China’s swarming tactics in the disputed waters are not new. It has been sending ships short of blockading Philippine- and Vietnamese-occupied features in the Spratly.

Two years ago, more than 200 vessels were docked in an area near Whitsun Reef or Julian Felipe Reef deep into the Spratly chain of islands.

China displayed its overwhelming might by dwarfing the number of vessels the other claimant-states had in the South China Sea.
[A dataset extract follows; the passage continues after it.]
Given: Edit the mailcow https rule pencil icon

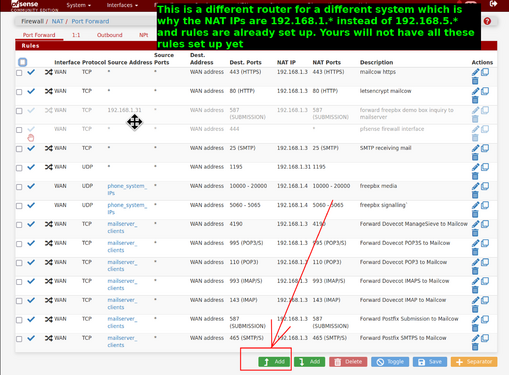Looking at the screenshot, I should point(475,72).
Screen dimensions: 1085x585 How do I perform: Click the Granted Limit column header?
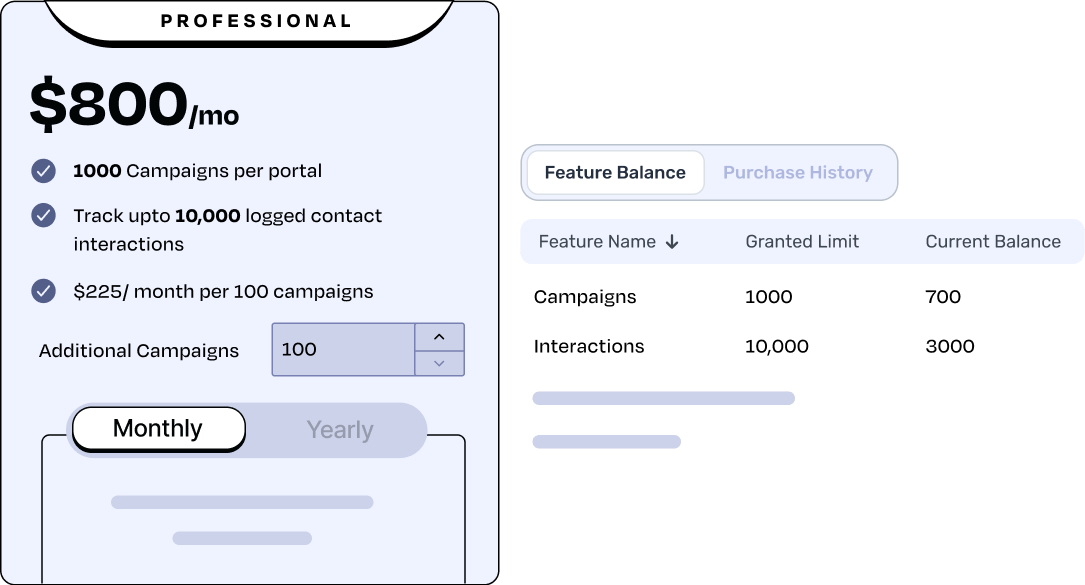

It showed it could effectively put up a blockade, choking the occupied features of Malaysia, the Philippines, and Vietnam.

China has been shadowing, blocking and doing dangerous maneuvers every time the Philippine Coast Guard escorts RORE boats or conducts maritime patrol operations in the West Philippines Sea.

It had used military-grade lasers and water-cannoned RORE boats and small fishing vessels on Ayungin and Panatag shoals.

China will do everything, except firing a shot at local maritime patrol vessels or civilian fishing vessels, to stop RORE missions from succeeding.

If Ayungin and Panatag shoals have become strategically important, Sabina Shoal’s value in the RORE operations has dramatically increased.

In the past, China placed value on Sabina Shoal by installing buoys in the area shortly after Beijing seized Mischief Reef in 1995.

But the Philippines removed and confiscated the buoys and started regularly patrolling the shoal.

Two years ago, China deployed seven militia vessels around Sabina Shoal but eventually the ships were removed after the Philippines challenged their presence in the area.

This time, if the Philippines challenged China’s presence around Sabina Shoal, would they heed the coast guard challenge?